DULUTH, Minn.— The Center for Biological Diversity and Earthworks today filed a notice of intent to sue the U.S. Fish and Wildlife Service and U.S. Forest Service under the Endangered Species Act for their approval of the PolyMet open-pit copper mine on the Superior National Forest in northeastern Minnesota. The open-pit mine would destroy important habitat for the gray wolf and Canada lynx, both listed as threatened with extinction under the Endangered Species Act. The Fish and Wildlife Service issued its “biological opinion” on the mine proposal in February 2016, and the Forest Service issued its decision on the related land exchange on Jan. 9, 2017.
“A century of iron ore mining has already fragmented habitat for wolves and lynx in this region, so these imperiled species can’t tolerate a new wave of open-pit copper mining,” said Marc Fink, an attorney with the Center. “The Forest Service is trying to wash its hands of this terrible project through a land exchange with PolyMet, but the impacts on wolves and lynx are just too severe to allow this to proceed.”
The PolyMet mine would directly destroy nearly 4,000 acres of habitat for wolves and lynx — including 1,719 acres at the proposed mine site — with open-pit mines, waste rock stockpiles and mining infrastructure. Most of the destruction would be permanent.
Open-pit copper mining is not allowed on the Superior National Forest. Rather than just saying no to the mine because it is prohibited, the Forest Service instead seeks to trade this publicly owned land to PolyMet so that the mine can proceed. In addition to destroying lynx and wolf habitat, the mine would directly destroy hundreds of acres of high quality wetlands, and risk long-term, toxic water pollution in the Lake Superior watershed.
“The U.S. Forest Service just gave a foreign mining company part of our national forests to build a mine in one of the worst possible places for one — the headwaters of Lake Superior,” said Lori Andresen, a local member of Earthworks. “PolyMet's proposal will destroy critical habitats for lynx and wolves, and the science shows that these sulfide mines always pollute the water — even the state of Minnesota has acknowledged pollution is inevitable. Great Lakes communities and endangered species don't want and don't deserve the fragmentation and toxic sulfide mine waste PolyMet's mine will generate.”

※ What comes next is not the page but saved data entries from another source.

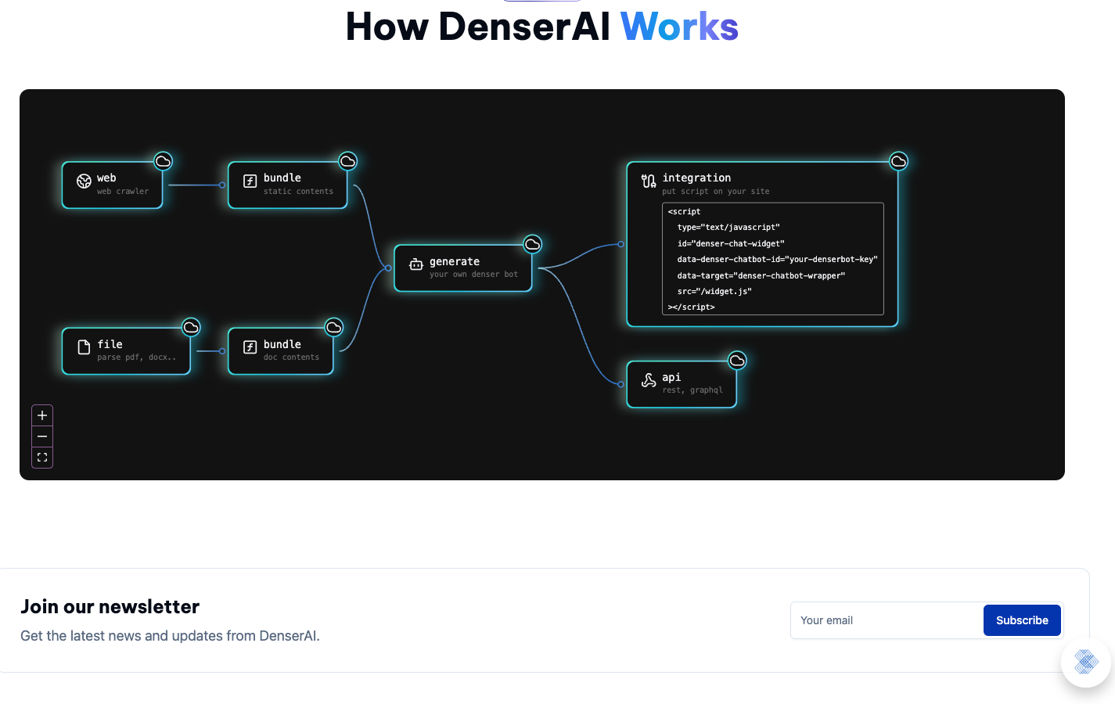Click the function icon on the doc contents bundle
Screen dimensions: 1115x704
[250, 347]
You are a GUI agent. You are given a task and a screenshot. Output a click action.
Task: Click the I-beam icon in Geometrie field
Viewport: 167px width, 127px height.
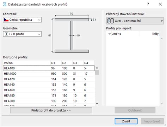[6, 34]
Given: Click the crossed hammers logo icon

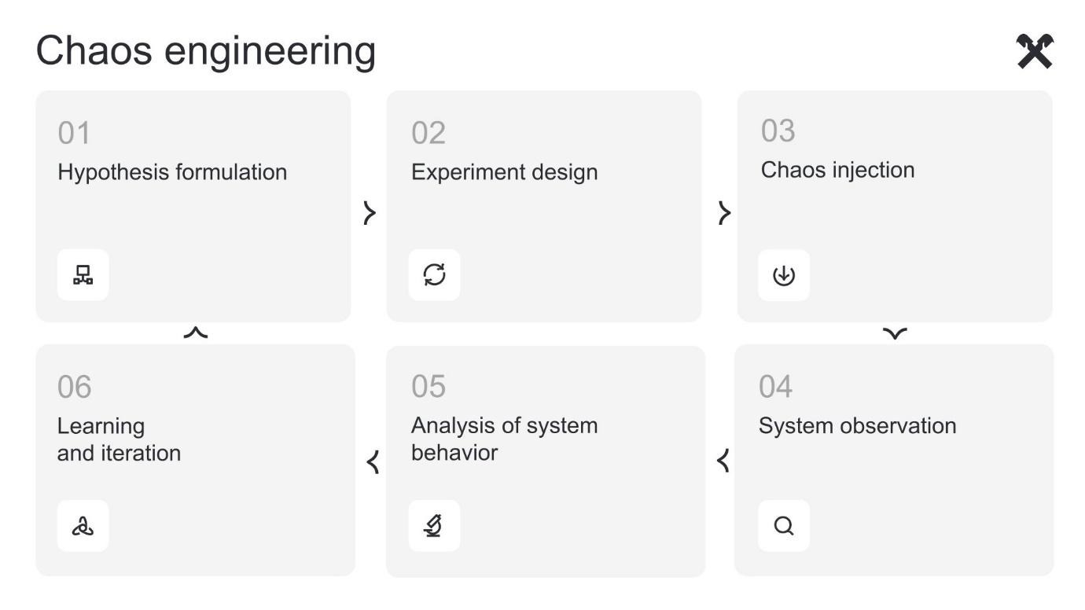Looking at the screenshot, I should (1035, 52).
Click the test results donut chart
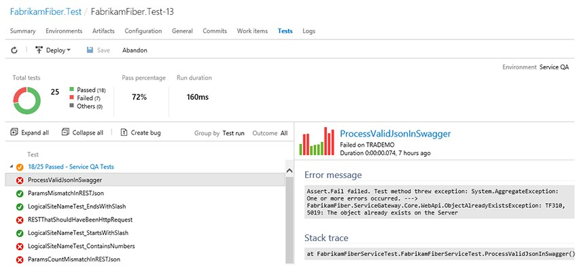This screenshot has width=577, height=267. click(x=27, y=101)
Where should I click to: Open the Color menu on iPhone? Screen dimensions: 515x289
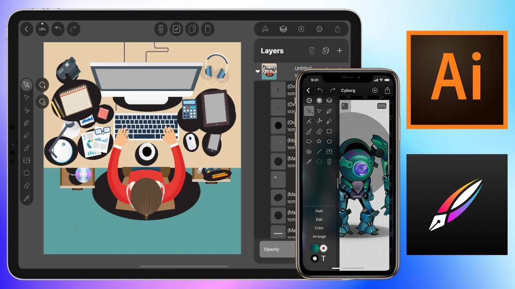(x=319, y=228)
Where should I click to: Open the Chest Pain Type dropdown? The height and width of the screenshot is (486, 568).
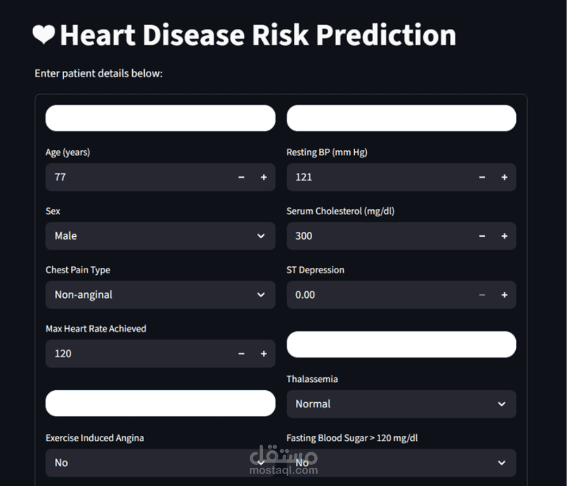point(160,294)
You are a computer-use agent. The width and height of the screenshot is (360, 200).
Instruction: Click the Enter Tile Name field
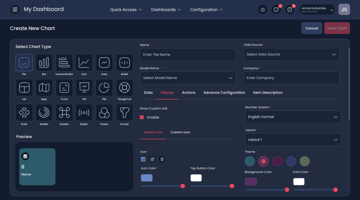188,55
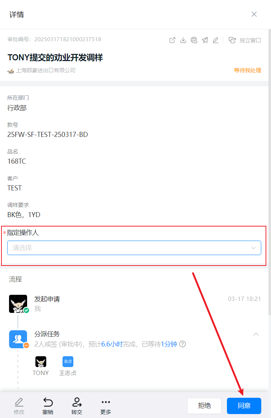The width and height of the screenshot is (271, 418).
Task: Open the 指定操作人 dropdown
Action: click(134, 248)
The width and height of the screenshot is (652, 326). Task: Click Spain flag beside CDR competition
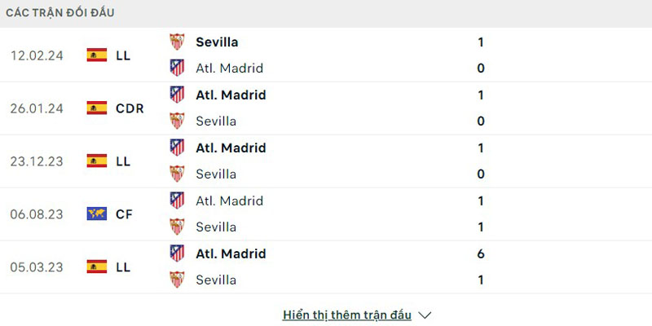pyautogui.click(x=97, y=108)
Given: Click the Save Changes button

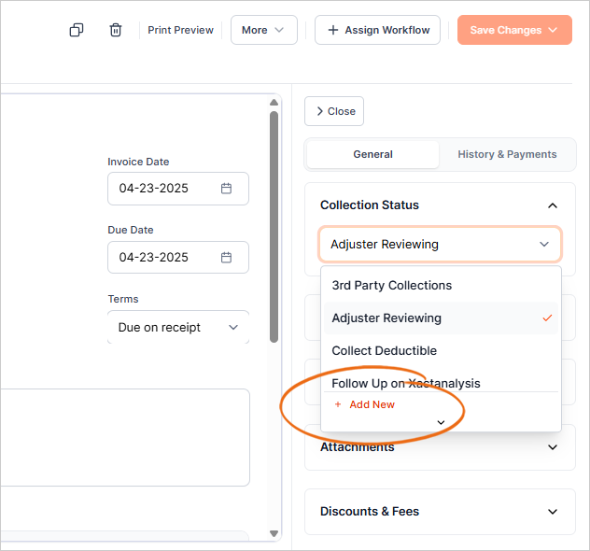Looking at the screenshot, I should coord(513,30).
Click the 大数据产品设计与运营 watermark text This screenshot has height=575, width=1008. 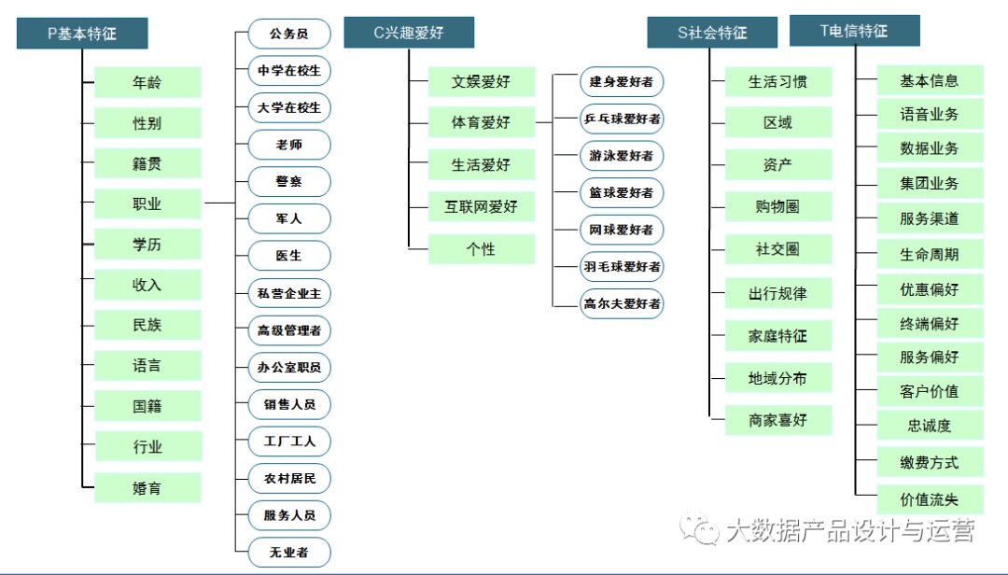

The Endangered Species Act requires federal agencies to ensure that proposed actions will not destroy or adversely modify critical habitat for threatened and endangered species. The Fish and Wildlife Service determined in its biological opinion for PolyMet that the mine would destroy more than 1,700 acres of critical habitat for the Canada lynx, with 1,500 acres permanently destroyed. Despite this admission the Service arbitrarily determined that this large-scale, permanent habitat destruction would somehow not “adversely modify” the critical habitat.
The Fish and Wildlife Service has designated Minnesota as one of the few “core” areas for Canada lynx, and most lynx habitat in the state is on the Superior National Forest. Northeastern Minnesota is the only area in the Great Lakes region for which there is evidence of recent lynx reproduction. Lynx tracks have been observed on the proposed PolyMet mine site. The population of lynx in the state is estimated to be between 190 and 250 individuals.
Minnesota is the only state in the contiguous United States that has always supported a viable gray wolf population. There have been numerous signs of wolves at the PolyMet mine site, and there are an estimated 484 wolves on the Superior National Forest.